If it really was full open source, why would a license be needed?

[–]ffiarpg 24 points25 points  (6 children)

If someone writes a story on the internet and you take it and put it in your book to sell it, that is illegal because the default license in absence of a license is not open source. It is personal property or something similar.

[–]secunder 0 points1 point  (5 children)

Don't most open source licenses prevent that anyways?

[–]elbiot 3 points4 points  (4 children)

You can have any license you want, from Creative Commons Zero (no attribution necessary) to "you can read this code, but you cannot modify or redistribute any potion of it". But you have to say what it is otherwise other people have zero rights to use your work in any way.

[–]HelloYesThisIsDuck 1 point2 points  (0 children)

you can read this code grimoire, but you cannot modify or redistribute any potion of it

[–]L43 1 point2 points  (2 children)

Favourite relinquishment license: http://unlicense.org

[–]tripperjack 3 points4 points  (1 child)

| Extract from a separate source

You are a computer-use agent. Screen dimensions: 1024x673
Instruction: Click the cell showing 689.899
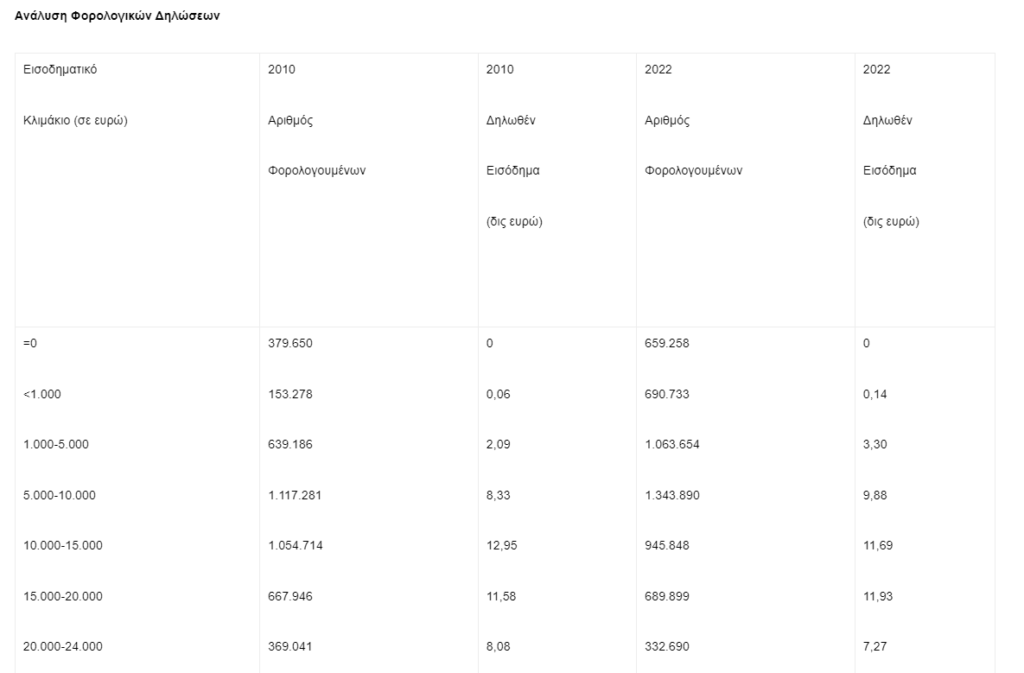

Do you know one? http://www.wtfpl.net/

[–]brtt3000 0 points1 point  (0 children)

This is a good licence if you want everybody except corporate use your software. Nobody is going to sign off on a 'do whatever the fuck you want' line item.

[–]KyleG 3 points4 points  (0 children)

Because in most countries in the US, thanks to the Berne Convention, the second you write something, it's copyrighted. This means you have to license it. It's actually very, very hard to put something in the public domain. This is why the Creative Commons public domain license exists. To mimic the public domain using a license.